YOUR ASSIGNMENT -
In the listing below, a line holding "Task: Go up one directory with the arrow icon" and a line holding "Expand the Tools menu" mark the range. Retype both exactly, with all lines between them.

INFORMATION SHOWN -

Start of Block

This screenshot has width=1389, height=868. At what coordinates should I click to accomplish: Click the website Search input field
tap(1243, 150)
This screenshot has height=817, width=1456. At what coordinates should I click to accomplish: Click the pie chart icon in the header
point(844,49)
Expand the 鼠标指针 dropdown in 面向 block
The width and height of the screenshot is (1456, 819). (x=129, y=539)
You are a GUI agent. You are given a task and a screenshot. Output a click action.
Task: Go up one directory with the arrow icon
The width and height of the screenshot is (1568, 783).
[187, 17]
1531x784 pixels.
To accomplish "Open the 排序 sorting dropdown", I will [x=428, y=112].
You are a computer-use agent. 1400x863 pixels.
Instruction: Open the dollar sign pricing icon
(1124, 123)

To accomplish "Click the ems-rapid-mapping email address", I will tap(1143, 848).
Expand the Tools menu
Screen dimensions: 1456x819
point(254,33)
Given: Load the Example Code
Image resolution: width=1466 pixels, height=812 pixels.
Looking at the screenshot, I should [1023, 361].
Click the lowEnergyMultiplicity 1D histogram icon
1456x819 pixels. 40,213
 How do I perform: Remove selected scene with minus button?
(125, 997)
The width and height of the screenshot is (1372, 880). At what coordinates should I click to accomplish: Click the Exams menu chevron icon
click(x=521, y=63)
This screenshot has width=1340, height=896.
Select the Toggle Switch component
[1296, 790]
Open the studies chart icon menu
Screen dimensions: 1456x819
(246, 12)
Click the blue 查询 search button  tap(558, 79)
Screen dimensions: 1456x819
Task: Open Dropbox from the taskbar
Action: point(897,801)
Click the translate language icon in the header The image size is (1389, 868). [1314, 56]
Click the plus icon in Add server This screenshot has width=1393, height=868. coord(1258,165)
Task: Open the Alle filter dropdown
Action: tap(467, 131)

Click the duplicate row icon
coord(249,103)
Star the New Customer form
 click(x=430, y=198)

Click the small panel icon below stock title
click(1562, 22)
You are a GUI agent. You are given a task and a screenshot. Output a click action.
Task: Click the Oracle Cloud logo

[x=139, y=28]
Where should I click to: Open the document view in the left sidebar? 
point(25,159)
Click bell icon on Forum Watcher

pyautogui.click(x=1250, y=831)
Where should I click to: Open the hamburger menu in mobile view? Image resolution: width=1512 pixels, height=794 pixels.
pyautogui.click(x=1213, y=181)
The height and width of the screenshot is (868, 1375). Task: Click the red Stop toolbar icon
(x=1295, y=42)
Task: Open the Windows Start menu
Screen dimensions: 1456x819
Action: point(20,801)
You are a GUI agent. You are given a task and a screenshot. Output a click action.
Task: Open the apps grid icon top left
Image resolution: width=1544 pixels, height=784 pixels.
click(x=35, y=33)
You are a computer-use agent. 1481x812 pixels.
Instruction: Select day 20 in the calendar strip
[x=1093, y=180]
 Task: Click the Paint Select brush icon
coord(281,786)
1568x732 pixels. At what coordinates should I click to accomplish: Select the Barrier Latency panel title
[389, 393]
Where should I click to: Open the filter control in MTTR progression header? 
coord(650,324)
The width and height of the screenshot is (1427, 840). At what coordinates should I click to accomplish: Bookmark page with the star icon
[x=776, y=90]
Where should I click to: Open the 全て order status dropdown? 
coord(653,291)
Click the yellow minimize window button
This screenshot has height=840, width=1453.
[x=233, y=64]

End of Block

TASK OUTPUT -
Task: Go up one directory with the arrow icon
The width and height of the screenshot is (1568, 783).
[187, 17]
1531x784 pixels.
To accomplish "Open the 排序 sorting dropdown", I will [x=428, y=112].
You are a computer-use agent. 1400x863 pixels.
Instruction: Open the dollar sign pricing icon
(1124, 123)

To accomplish "Click the ems-rapid-mapping email address", I will tap(1143, 848).
Expand the Tools menu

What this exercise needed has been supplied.